- Required action
Reproduce each of the following records without any deviation.

= = = = = = =

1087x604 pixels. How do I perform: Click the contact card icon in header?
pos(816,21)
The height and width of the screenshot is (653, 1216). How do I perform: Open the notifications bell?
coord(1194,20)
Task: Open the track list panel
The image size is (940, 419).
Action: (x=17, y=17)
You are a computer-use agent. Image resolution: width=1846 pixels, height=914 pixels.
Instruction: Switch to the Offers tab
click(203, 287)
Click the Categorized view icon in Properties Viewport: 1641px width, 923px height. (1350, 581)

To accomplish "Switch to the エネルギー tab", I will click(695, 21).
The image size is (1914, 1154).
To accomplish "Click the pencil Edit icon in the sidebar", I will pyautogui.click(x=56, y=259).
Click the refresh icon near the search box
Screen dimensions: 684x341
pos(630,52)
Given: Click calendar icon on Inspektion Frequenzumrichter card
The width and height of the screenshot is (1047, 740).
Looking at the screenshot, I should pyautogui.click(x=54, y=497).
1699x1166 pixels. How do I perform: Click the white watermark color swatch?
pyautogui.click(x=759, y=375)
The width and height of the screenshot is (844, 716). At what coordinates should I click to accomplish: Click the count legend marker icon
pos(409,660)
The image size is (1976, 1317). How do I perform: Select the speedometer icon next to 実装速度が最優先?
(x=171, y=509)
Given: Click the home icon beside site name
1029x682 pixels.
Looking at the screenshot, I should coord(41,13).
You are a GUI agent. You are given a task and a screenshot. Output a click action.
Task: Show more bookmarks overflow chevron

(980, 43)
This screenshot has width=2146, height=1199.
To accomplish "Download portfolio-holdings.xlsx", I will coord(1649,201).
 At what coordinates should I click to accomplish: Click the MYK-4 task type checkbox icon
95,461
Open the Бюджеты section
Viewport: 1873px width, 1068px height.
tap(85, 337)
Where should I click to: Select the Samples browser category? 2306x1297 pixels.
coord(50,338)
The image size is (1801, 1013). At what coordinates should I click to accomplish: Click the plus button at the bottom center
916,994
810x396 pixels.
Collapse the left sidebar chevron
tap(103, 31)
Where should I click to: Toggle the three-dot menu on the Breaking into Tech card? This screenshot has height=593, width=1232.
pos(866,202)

= = = = = = =

- Your response
1087x604 pixels. How do I perform: Click the contact card icon in header?
pos(816,21)
The height and width of the screenshot is (653, 1216). How do I perform: Open the notifications bell?
coord(1194,20)
Task: Open the track list panel
The image size is (940, 419).
Action: (x=17, y=17)
You are a computer-use agent. Image resolution: width=1846 pixels, height=914 pixels.
Instruction: Switch to the Offers tab
click(203, 287)
Click the Categorized view icon in Properties Viewport: 1641px width, 923px height. (1350, 581)

To accomplish "Switch to the エネルギー tab", I will click(695, 21).
The image size is (1914, 1154).
To accomplish "Click the pencil Edit icon in the sidebar", I will pyautogui.click(x=56, y=259).
Click the refresh icon near the search box
Screen dimensions: 684x341
pos(630,52)
Given: Click calendar icon on Inspektion Frequenzumrichter card
The width and height of the screenshot is (1047, 740).
Looking at the screenshot, I should pyautogui.click(x=54, y=497).
1699x1166 pixels. How do I perform: Click the white watermark color swatch?
pyautogui.click(x=759, y=375)
The width and height of the screenshot is (844, 716). At what coordinates should I click to accomplish: Click the count legend marker icon
pos(409,660)
The image size is (1976, 1317). How do I perform: Select the speedometer icon next to 実装速度が最優先?
(x=171, y=509)
Given: Click the home icon beside site name
1029x682 pixels.
Looking at the screenshot, I should coord(41,13).
You are a GUI agent. You are given a task and a screenshot. Output a click action.
Task: Show more bookmarks overflow chevron

(980, 43)
This screenshot has width=2146, height=1199.
To accomplish "Download portfolio-holdings.xlsx", I will coord(1649,201).
 At what coordinates should I click to accomplish: Click the MYK-4 task type checkbox icon
95,461
Open the Бюджеты section
Viewport: 1873px width, 1068px height.
tap(85, 337)
Where should I click to: Select the Samples browser category? 2306x1297 pixels.
coord(50,338)
The image size is (1801, 1013). At what coordinates should I click to accomplish: Click the plus button at the bottom center
916,994
810x396 pixels.
Collapse the left sidebar chevron
tap(103, 31)
Where should I click to: Toggle the three-dot menu on the Breaking into Tech card? This screenshot has height=593, width=1232.
pos(866,202)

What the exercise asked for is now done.